By some estimates, about 40 percent of the population of the United States will have been infected with the omicron variant of Covid-19 by the time the current wave fully subsides. The WHO estimates that half of Europe will have been infected as well. And nearly all of those infections will have occurred between mid-December and the beginning of February.

It’s hard to say for sure, but there’s good reason to think that never before have so many people been infected with an emerging virus in such a short timespan. For most of history, diseases traveled much slower, carried by travelers on boats or horses.

It took years for great historical plagues like the Black Death to spread across Europe and Asia.
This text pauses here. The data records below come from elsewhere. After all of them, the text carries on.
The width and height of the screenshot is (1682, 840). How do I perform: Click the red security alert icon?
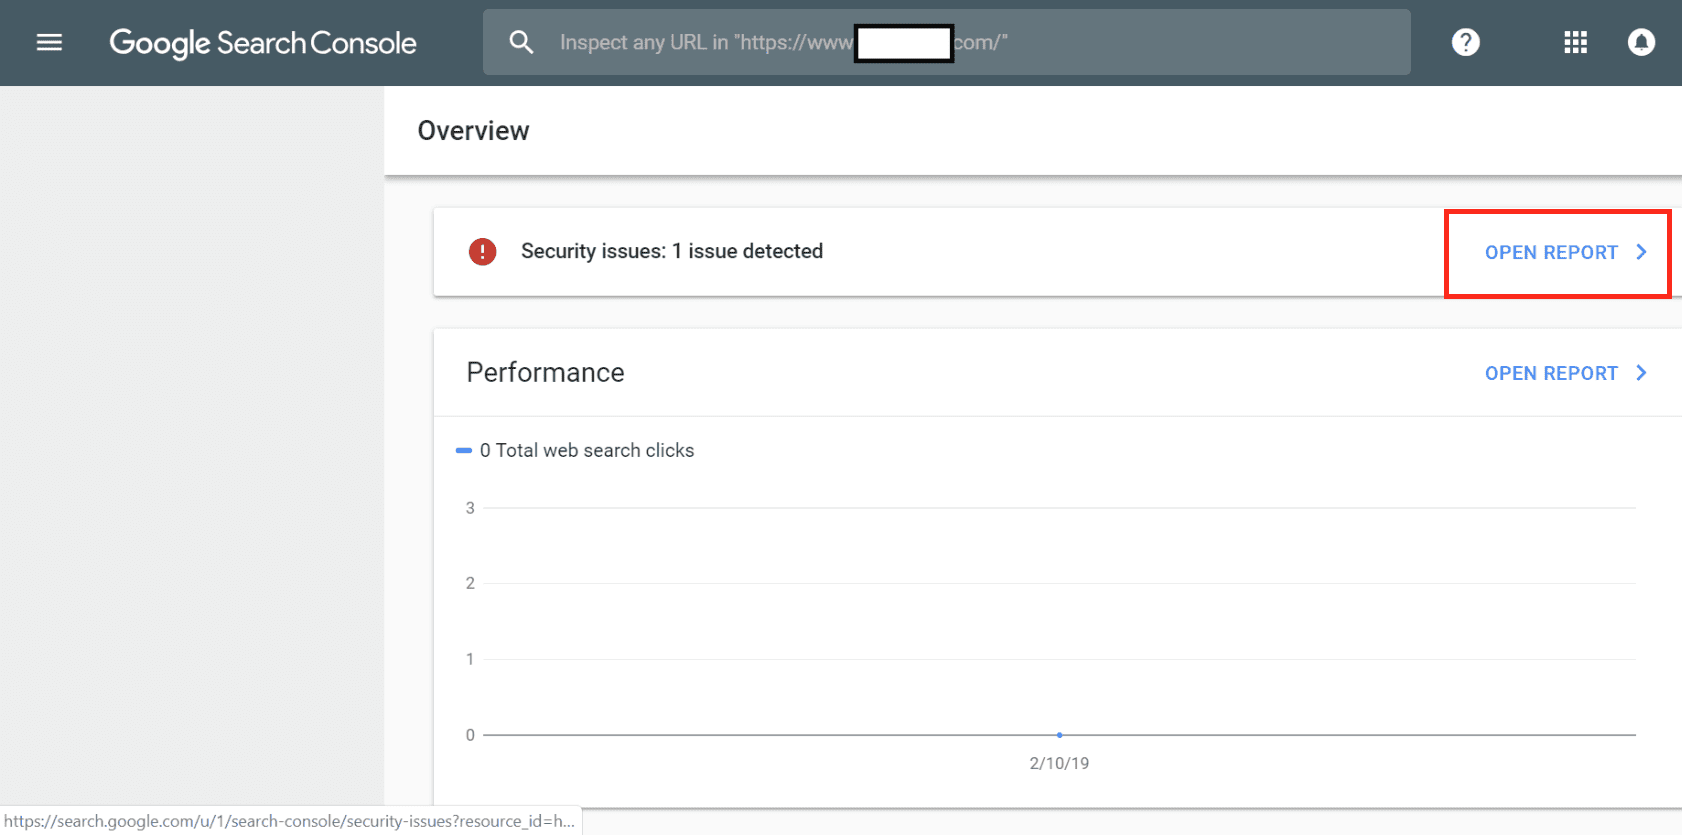tap(482, 252)
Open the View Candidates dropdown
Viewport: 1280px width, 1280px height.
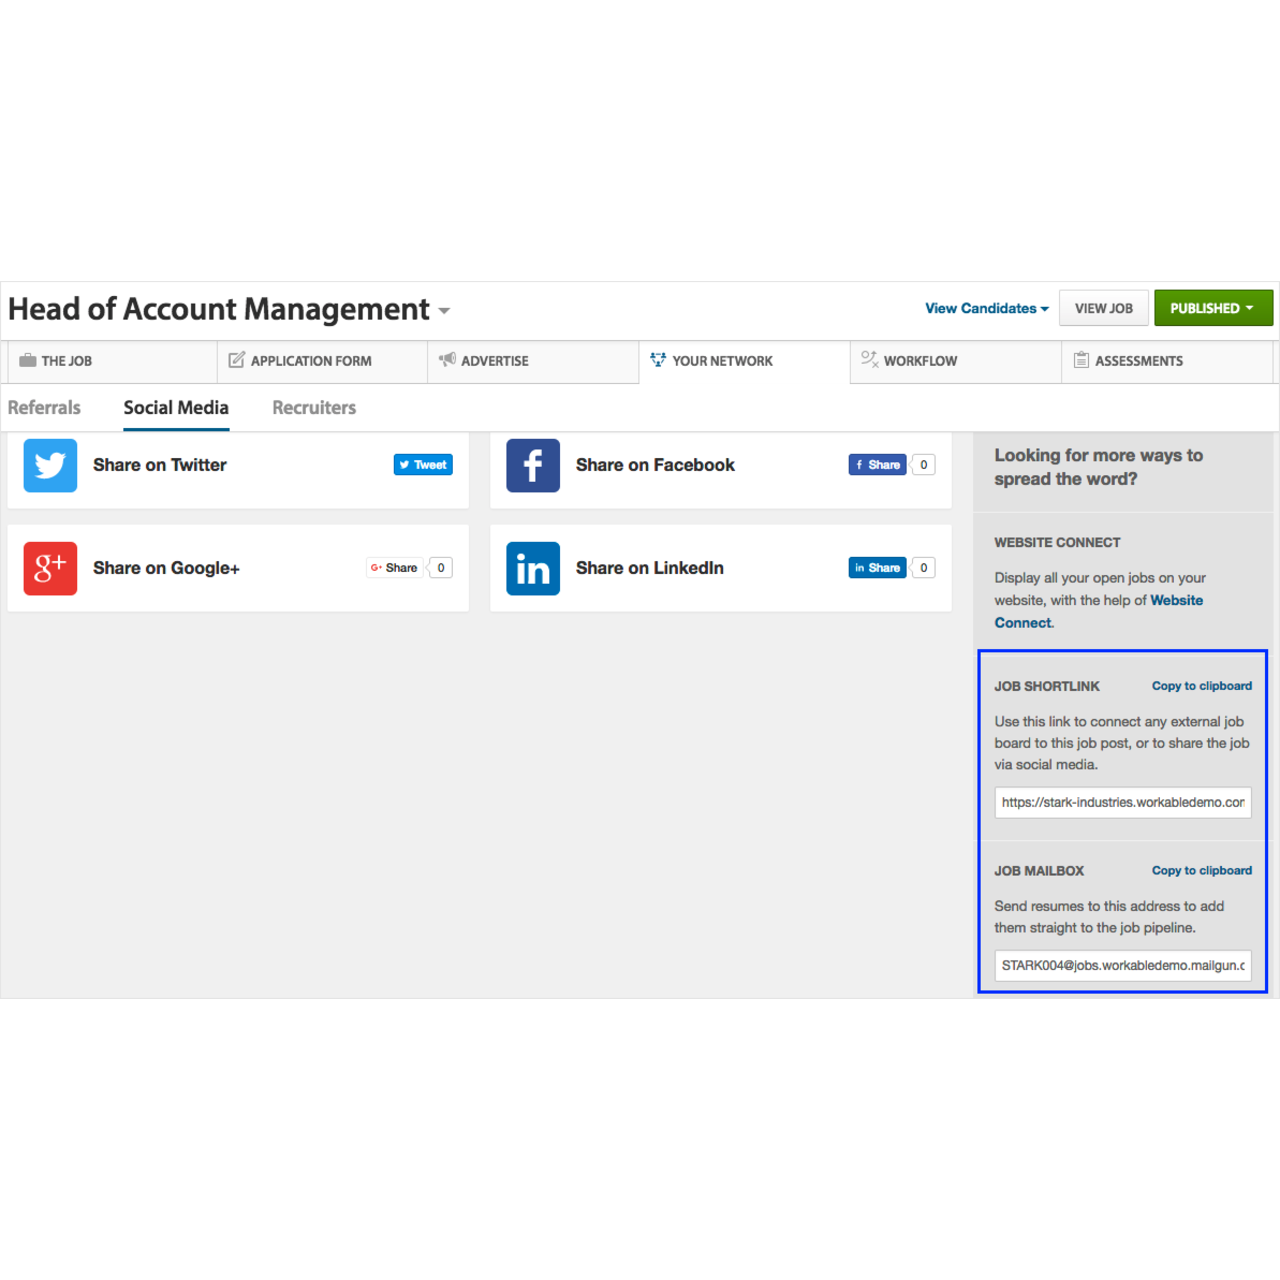pyautogui.click(x=985, y=308)
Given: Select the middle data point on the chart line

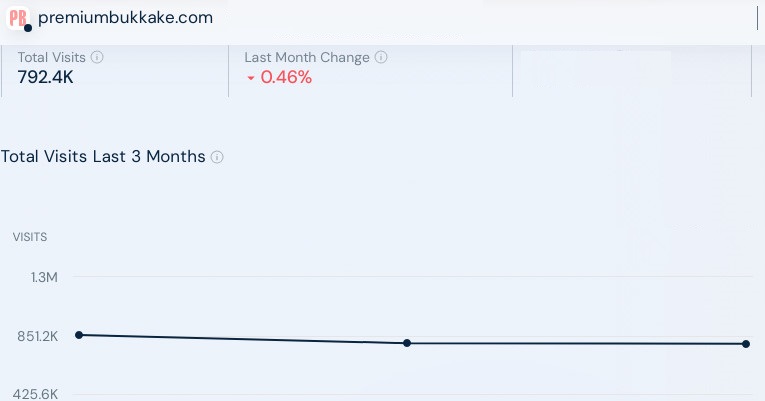Looking at the screenshot, I should [x=407, y=343].
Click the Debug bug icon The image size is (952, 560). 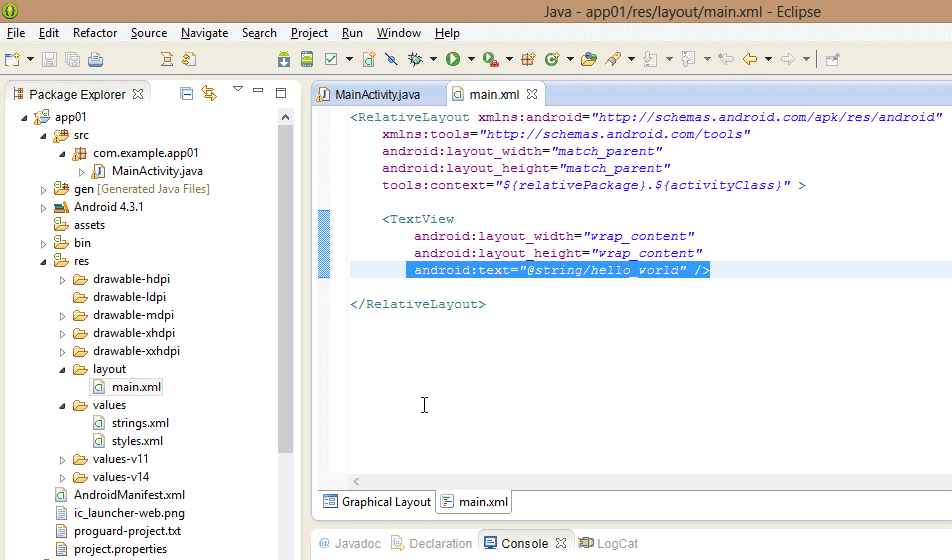(x=415, y=60)
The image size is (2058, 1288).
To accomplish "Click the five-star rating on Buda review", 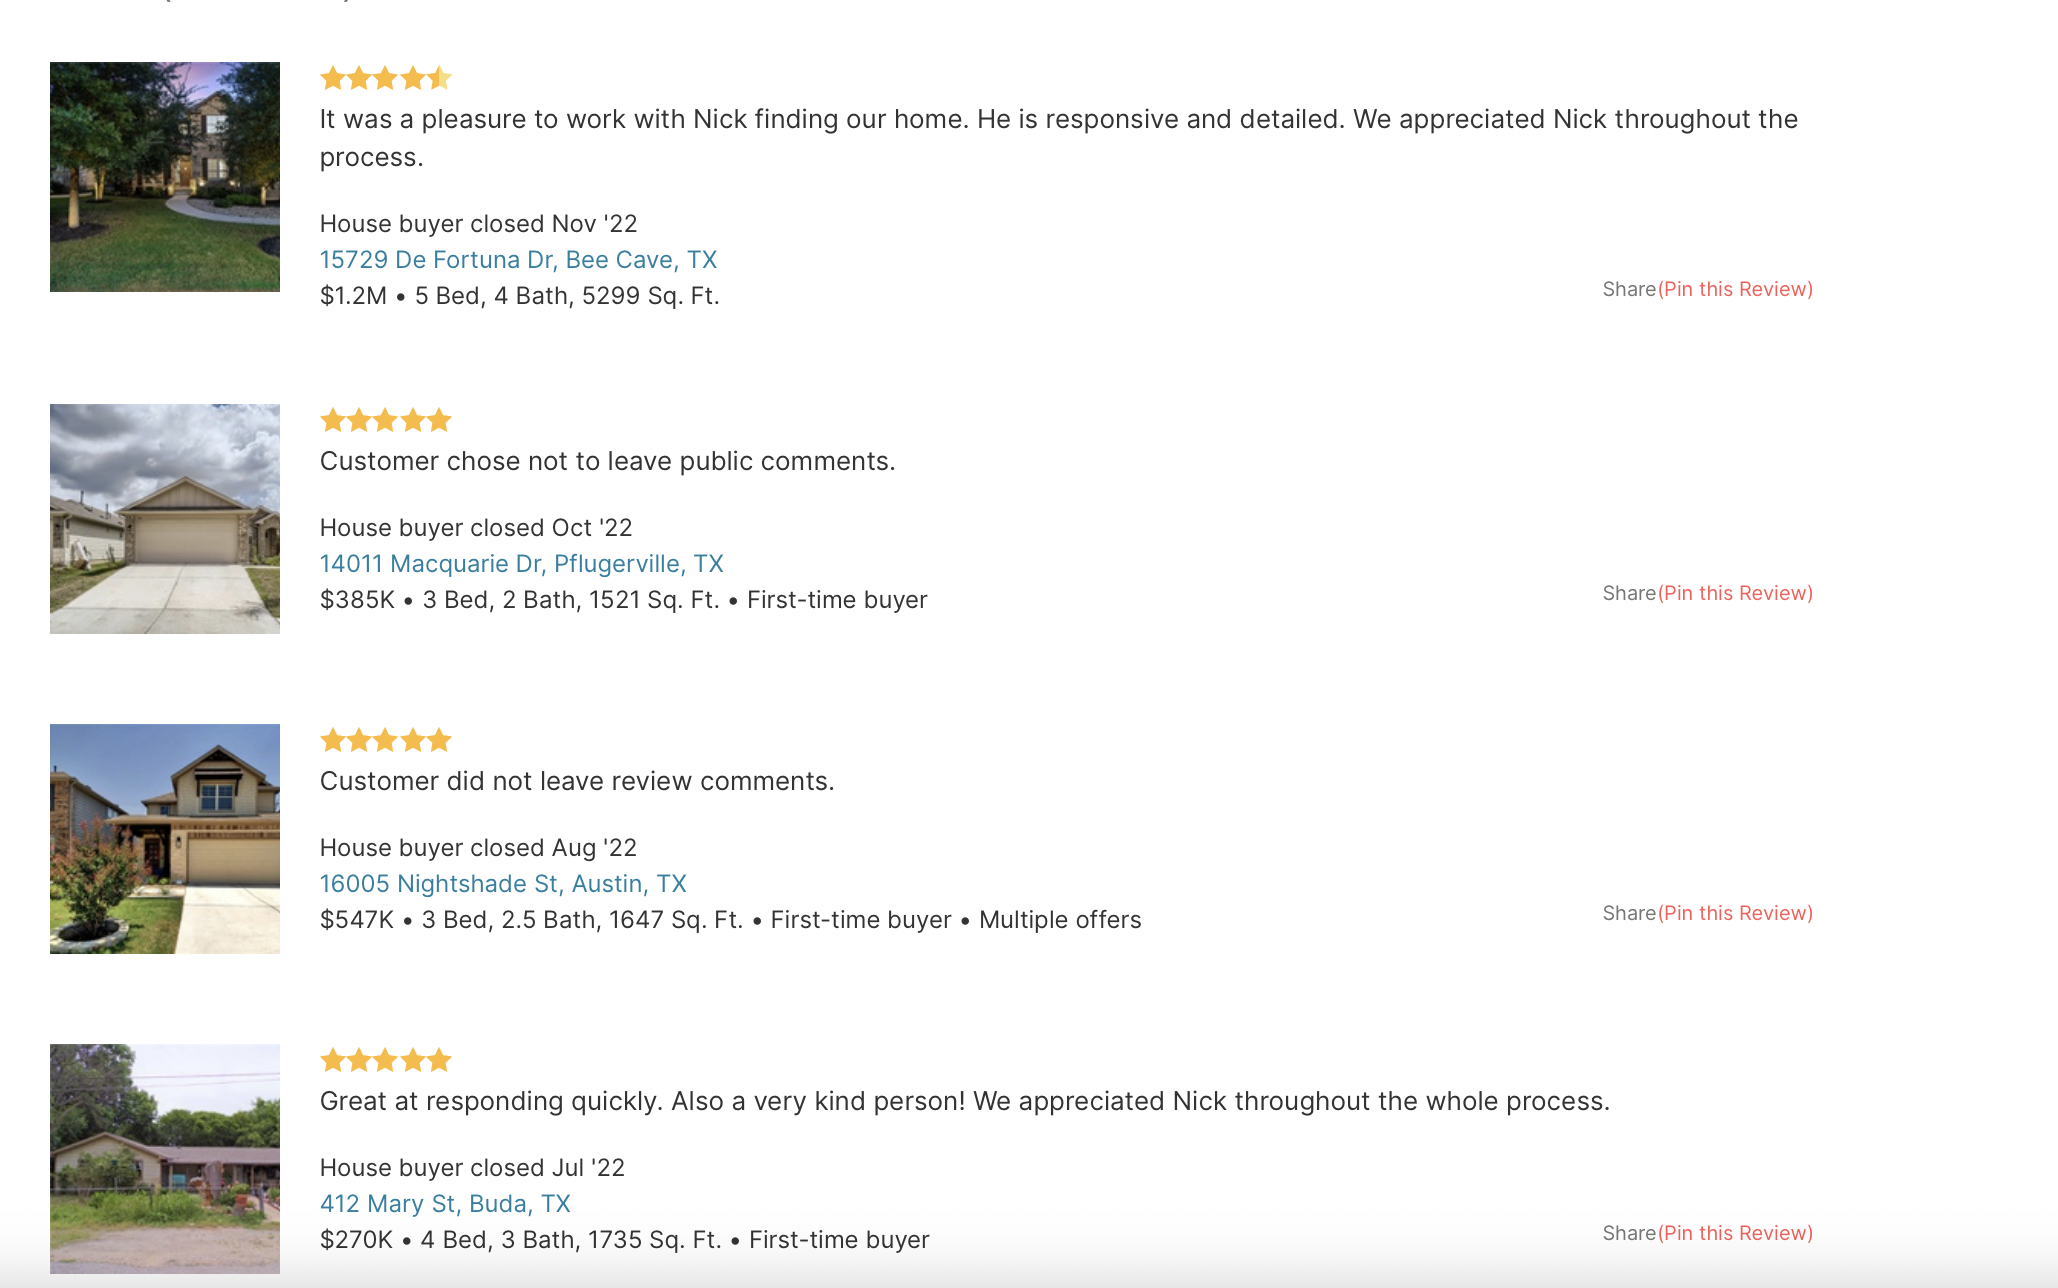I will pyautogui.click(x=386, y=1060).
One of the biggest infectious disease-caused mass death events in history, the spread of smallpox and other European-originating diseases through the Americas, is estimated to have taken a few years to a decade.

But now, thanks to our far more interconnected world, an incredibly contagious virus required only about two months to go from when it was first detected — November 11 in Botswana — to when likely more than 2 billion people had been infected.

We are incredibly lucky that omicron seems to be milder than previous strains of Covid-19 and that both vaccinations and previous exposure have built up immune resistance. The massive spike in cases around the world — while badly taxing health care systems — hasn’t been matched by an equal spike in hospitalizations and deaths.

I think it’s hard to appreciate what a massive bullet we dodged: If omicron had been substantially more deadly, there is very little we could have done to stop the death toll.